テレビに映らない僕には、誕生日とは一つ歳が増える事である。誕生日が来たら嬉しいのは25歳までであって、それ以降は、自分が一歩ずつ死へ向かってるのだ。もちろん人間は、百分の一秒単位で老化している。誕生日とはその暦日である。
今年で、46歳になる独身男としては、誰にも会いたくない。むしろ、「いい歳して、家庭も持たないで何をしてるか?甲斐性なし!」とイヤミを言われるのが関の山である。
丁度祝日に生まれた僕は、学校で誕生日を迎えたことがない。小学生までは、クラスで纏めて誕生パーティーをしてもらったことがある。だが、誕生パーティーは、中学生になると無縁になった。元々、西洋的な文化を嫌う親は、子供の誕生パーティーを開催する発想がない。寧ろ、自分の誕生日を神式で誰かから祝ってもらいたい性分である。ちょっと身勝手な人だなぁと思う親も、とっくに鬼籍に入っている。
親から祝ってもらったことがない僕の誕生日を自ら祝うことにした。僕の誕生日が祝日ということもあって、みんなを誘うことにした。しかし、誰も誘いに乗って来ない。家庭持ちの人には、我が子第一で僕のことなんか眼中にもない。
今年も誰からも相手にされない僕は、一人で祝うことになった。
明日の仕事に響かないように外ではしご酒するのはよした。とりあえず、ディスカウントショップでローストビーフやサラダ、酒などを買い揃えた。そして、二人分のケーキにろうそくを立てて火を付けた。

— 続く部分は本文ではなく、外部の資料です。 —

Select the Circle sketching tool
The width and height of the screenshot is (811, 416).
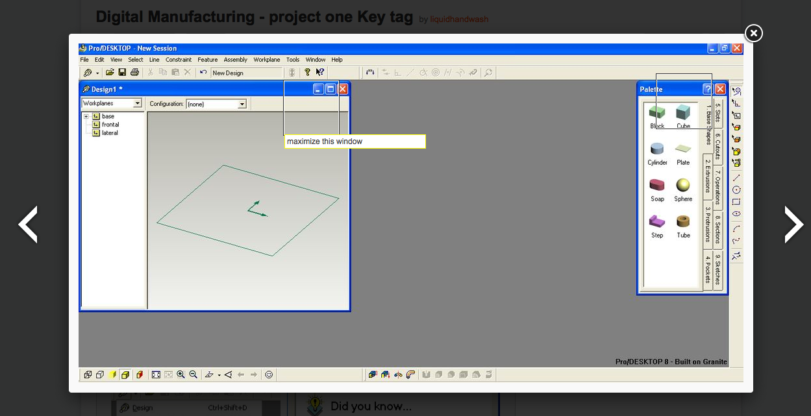[x=736, y=190]
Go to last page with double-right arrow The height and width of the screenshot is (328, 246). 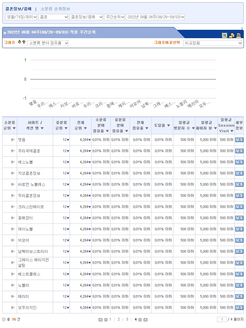point(145,320)
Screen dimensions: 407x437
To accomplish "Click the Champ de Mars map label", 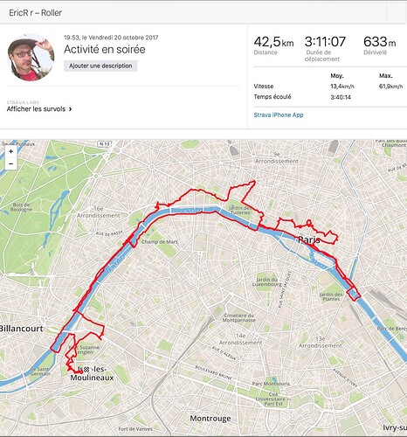I will 160,242.
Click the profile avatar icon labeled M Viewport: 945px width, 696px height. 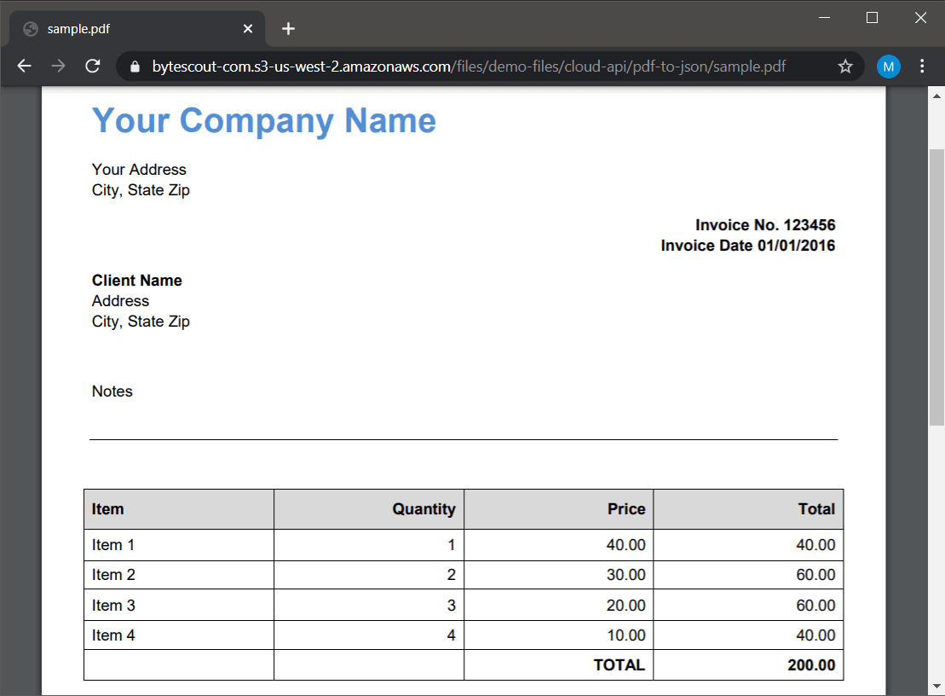tap(888, 66)
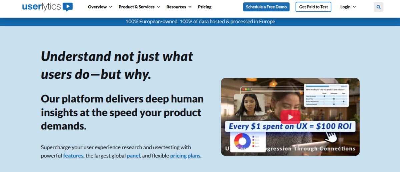Click the 100% European-owned banner bar
Image resolution: width=400 pixels, height=172 pixels.
(200, 22)
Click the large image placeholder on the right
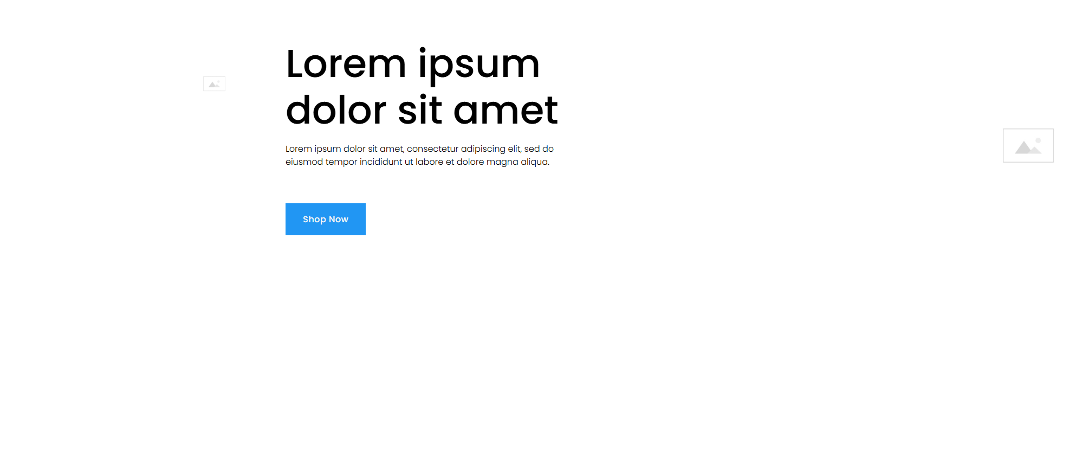 tap(1028, 145)
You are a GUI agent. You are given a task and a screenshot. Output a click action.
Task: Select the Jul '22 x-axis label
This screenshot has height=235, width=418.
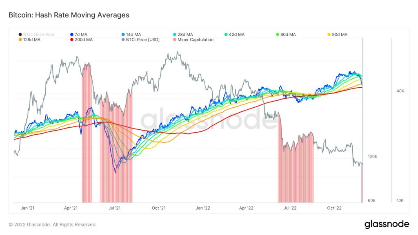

テーブルセッティングが終わった所で、ろうそくの火を消した。僕は、テーブルの上に並べてあるものを食べたら気分良くカラオケをし始めた。僕によく合った曲を選曲してからマイクを握って歌った。僕は寂しいのを忘れて歌で発散した。酒も回り疲れてきた僕は、眠くなって床の中に入って寝た。
次の日、昨日の残り物を朝食として食べると出勤した。昨日の一人パーティーを知らない同僚と一緒に仕事をして、会社から帰ったら残り物のつまみを食べながら残り酒で一人晩酌をするのであった。